** EXCERPTED TEXT **
* Start *

In re Steven Gregg Peake; Case No. 03-10805-7 (D. Lund; M. Morris) (R. Nugent) (November 30, 2004)
Facts:
The debtor Steven Gregg Peake (“debtor”) sought confirmation of his amended Chapter 13 plan, and a certain creditor objected to confirmation, asserting that the amended plan was not proposed in good faith. The amended plan would yield almost $16,000.00 over forty-eight months, and after the payment of the trustee’s fees and priority claims, almost $12,000.00 would be paid to unsecured creditors. The total unsecured claims are in the aggregate amount of almost $63,000.00, and the objecting creditor’s claim is in an amount of over $42,500.00. The Court overruled the objection and confirmed the plan.
Holding:
Flygave v. Boulder, 209 F.2d 1344 (10th Cir. 1983) articulated factors to examine whether a Chapter 13 plan is filed in good faith. The debtor offered to make approximately a 18.5% dividend to his unsecured creditors; there is no evidence to suggest that the debtor’s income will increase radically in the near term; the underlying judgment held by the objecting creditor may not be entirely dischargeable in a Chapter 7 bankruptcy; and the debtor has not failed his duties to the Court or creditors and has been sincere in seeking Chapter 13 bankruptcy relief.
In re Lewis Eugene Semmel and Judy Ann Semmel; Case No. 01-14433-7 (C. Roberts; M. Morris) (R. Nugent) (December 16, 2004)
ORDER ON TRUSTEE’[S] MOTION TO RECONSIDER EXTENT OF EXEMPTION OF SEMMEL TRUST INCOME
Facts:
The debtor Judy Ann Semmel (“debtor”) received regular income from a trust and improperly claimed the income as exempt, in the amount of “$10,000 – estimate only.” The Chapter 7 trustee failed to timely object and later sought to recover the trust income. The Court determined that the income was not exempt and allowed the trustee to recover any amount in excess of the claimed $10,000.00.
Holding:
Several bankruptcy courts have made an effort to define the parameters of an exemption improperly claimed but to which the Chapter 7 Trustee failed to object. In general, the trend has been to limit the extent of these exemptions to the amounts referenced in the debtors’ schedules. In this case, the debtor claimed, and is entitled to retain, $10,000.00 of assets that were non-exempt assets, and the trustee is allowed to recover the excess.
In re Robert Lee Gibbons; Case No. 04-11200-13 (M. Hesse) (R. Nugent) (January 6, 2005)

* End *

** DIRECTIONS **
(a) Answer these questions using the bankruptcy case summaries:
(i) Over how many months would Peake's amended Chapter 13 plan yield almost $16,000.00?
(ii) What is the amount of the objecting creditor's claim in the Peake case?
(iii) In the Semmel case, from what source did the debtor receive regular income?
(b) Extend the bankruptcy case summaries past their final line.

** MATERIAL **

* Start *

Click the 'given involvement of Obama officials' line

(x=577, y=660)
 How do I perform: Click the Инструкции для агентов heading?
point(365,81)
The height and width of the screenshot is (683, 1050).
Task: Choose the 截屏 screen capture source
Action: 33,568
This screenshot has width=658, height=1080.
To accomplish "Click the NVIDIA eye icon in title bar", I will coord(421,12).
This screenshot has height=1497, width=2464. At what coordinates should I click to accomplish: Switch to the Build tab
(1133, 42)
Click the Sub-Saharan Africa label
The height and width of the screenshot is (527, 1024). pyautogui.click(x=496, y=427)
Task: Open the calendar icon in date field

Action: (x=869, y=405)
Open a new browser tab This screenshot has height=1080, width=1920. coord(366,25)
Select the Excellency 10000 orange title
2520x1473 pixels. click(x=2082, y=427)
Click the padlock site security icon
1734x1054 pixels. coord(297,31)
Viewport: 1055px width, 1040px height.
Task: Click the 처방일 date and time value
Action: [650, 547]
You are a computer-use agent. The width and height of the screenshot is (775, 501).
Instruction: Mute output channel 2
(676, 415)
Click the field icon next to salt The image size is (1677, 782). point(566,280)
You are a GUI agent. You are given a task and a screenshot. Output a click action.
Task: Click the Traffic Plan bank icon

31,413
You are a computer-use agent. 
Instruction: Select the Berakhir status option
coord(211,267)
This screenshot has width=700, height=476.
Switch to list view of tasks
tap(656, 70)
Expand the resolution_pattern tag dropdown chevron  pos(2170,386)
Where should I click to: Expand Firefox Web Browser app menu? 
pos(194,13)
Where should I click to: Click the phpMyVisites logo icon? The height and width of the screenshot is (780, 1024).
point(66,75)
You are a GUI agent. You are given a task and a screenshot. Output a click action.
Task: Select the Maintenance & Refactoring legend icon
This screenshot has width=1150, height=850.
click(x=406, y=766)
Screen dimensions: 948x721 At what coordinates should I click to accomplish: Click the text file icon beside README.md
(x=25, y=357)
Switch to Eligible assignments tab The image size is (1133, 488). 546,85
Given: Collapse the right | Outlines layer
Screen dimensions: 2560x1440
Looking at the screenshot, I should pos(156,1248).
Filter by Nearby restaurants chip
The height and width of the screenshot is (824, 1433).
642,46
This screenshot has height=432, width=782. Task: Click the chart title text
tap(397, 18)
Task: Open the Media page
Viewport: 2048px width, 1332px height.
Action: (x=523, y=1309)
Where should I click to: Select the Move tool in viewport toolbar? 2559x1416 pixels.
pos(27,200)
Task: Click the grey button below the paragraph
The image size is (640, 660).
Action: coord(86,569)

* End *

** OUTPUTS **
(a)
(i) Forty-eight months
(ii) Over $42,500.00
(iii) A trust

(b)
Facts:
The debtor Robert Gibbons (“debtor”) filed a Chapter 13 plan in which his former wife objected on the basis that the plan was not proposed in good faith. Pre-petition, the debtor and his ex-wife exhausted energy litigating a divorce proceeding. During the divorce process the State Court recognized the debtor’s ability to pay both maintenance and child support and ordered that the debtor not remove or otherwise spend marital assets. In contradiction to the order, the debtor proceeded to shift certain retirement savings. The Court denied confirmation and ordered the parties to confer and devise an amended plan that would provide for the ex-wife.
Holding:
Applying the factors articulated in Flygave v. Boulder, 709 F.2d 1344 (10th Cir. 1983), the Court held the dividend proposed to unsecured creditors was paltry; the debtor had the ability to maintain employment at a reasonably strong wage and that the failures of the debtor to recognize and abide an order of the State Court to not shift marital assets was a willful violation and likely cause to deny confirmation. However, the plan filed may ultimately provide the ex-wife with the greatest source of recovery, and all effort needs to be expended to find terms in the Chapter 13 forum.
In re Bemis Construction, Inc.; Case No. 02-14893-11 (E. Nazar) (R. Nugent) (January 19, 2005)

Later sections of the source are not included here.